The widespread shortage of natural gas across Europe and parts of Asia is forcing factories, cities, and utilities to switch to oil, which could soon add 500,000 barrels a day in new demand to a commodity already in short supply around the world, the International Energy Agency (IEA) has reported.
That would create a deficit of 700,000 barrels daily for the balance of this year before recovering to a surplus in 2022, the IEA said.
Any oil crunch caused by the tight gas market will be felt this quarter and next, the agency predicted.
“An acute shortage of natural gas, LNG [liquefied natural gas] and coal supplies stemming from the gathering global economic recovery has sparked a precipitous run-up in prices for energy supplies and is triggering a massive switch to oil products,” the IEA noted in a statement.
“Provisional August data already indicates that there is some unseasonably high demand for fuel oil, crude and middle distillates for power plants across a number of countries, including China,” it said.
The price of benchmark Brent crude crept above $85 a barrel on 15 October, notching a new three-year high. 
“The surge in prices has swept through the entire global energy chain,” the IEA noted.
“Higher energy prices are also adding to inflationary pressures that, along with power outages, could lead to lower industrial activity and a slowdown in the economic recovery,” the agency warned.
As prices rise, the Organization of Petroleum Exporting Countries and its allies, chiefly Russia, have stuck to their production increase of 400,000 barrels a day, even as countries plead for greater output.
Global oil production will increase by 2.7 million barrels a day from September to the end of this year as OPEC continues to increase production to its 400,000 daily barrel target and U.S. oil fields recover from damage from Hurricane Ida, the IEA said.
The market squeeze underscores the IEA’s statement last week that the world is failing to invest adequately in renewable energy to ward off the worst effects of climate disruption while also not investing enough in fossil fuels to bridge the time to that clean energy future.
“There is a looming risk of more turbulence for global energy markets,” IEA executive director Fatih Birol said in a 13 October statement. “We are not investing enough to meet future energy needs.”
The warning comes as rolling power blackouts darken India and China, European steel and fertilizer plants have shut down due to fuel shortages and record prices, and global carbon emissions are due to record their second-largest annual increase this year. 
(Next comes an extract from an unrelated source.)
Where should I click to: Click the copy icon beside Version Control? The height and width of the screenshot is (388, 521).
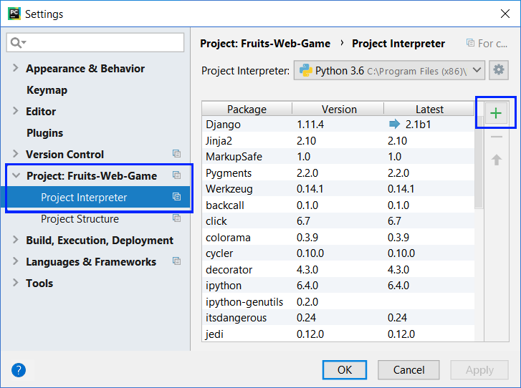[176, 154]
The world needs to triple its investment in clean energy, Birol urged in a press conference last week, suggesting investors would profit, while warning that investment in fossil fuels’ long-term future was a losing bet.
TREND FORECAST: Oil prices will remain high, and OPEC and its allies will do all they can to keep them rising considering the wide scale of shortage of other energy sources including coal and natural gas. 
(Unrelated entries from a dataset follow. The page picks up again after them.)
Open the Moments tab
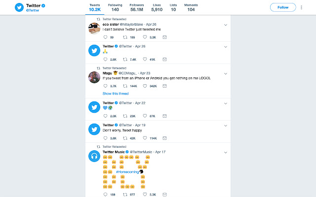(191, 7)
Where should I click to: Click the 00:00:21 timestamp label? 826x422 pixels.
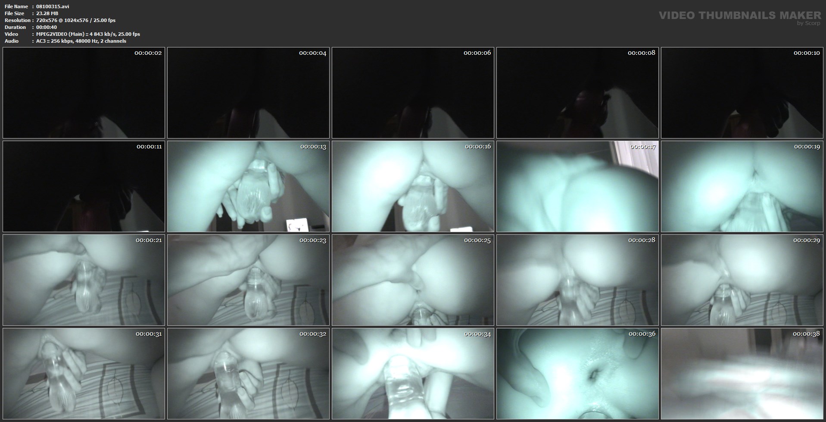[149, 240]
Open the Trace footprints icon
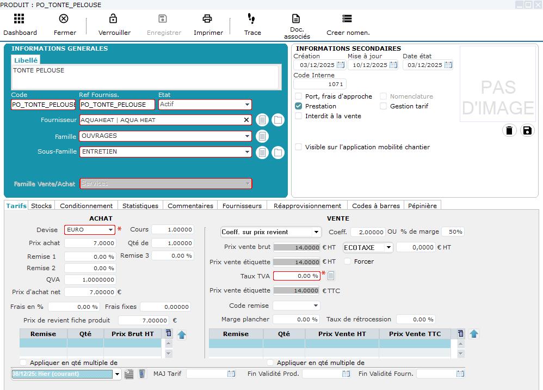 252,19
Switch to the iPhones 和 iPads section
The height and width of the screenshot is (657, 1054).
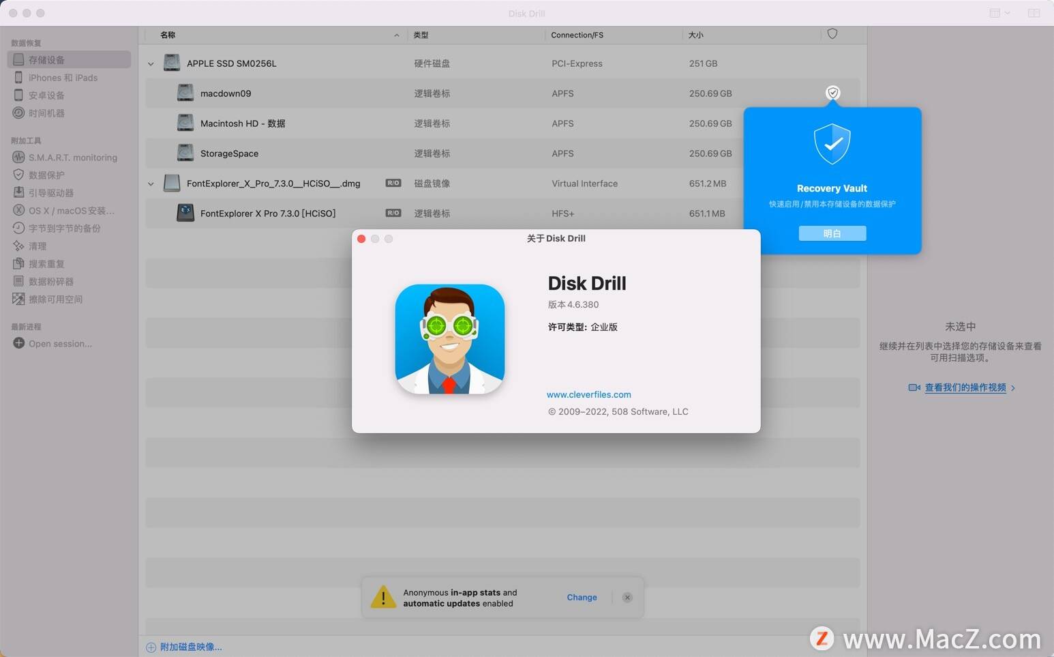(x=63, y=77)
Thus, while the climate control shift is under way for clean energy, with shortages persisting, it will be a long time coming.
Indeed, while the shift to green energy is under way, as we noted in “Renewable Power Sources to Edge Past Coal & Gas by 2026” (23 Feb 2021) and elsewhere, petroleum-producing nations will continue to game the market to ensure they can collect every possible dollar from their dwindling resource.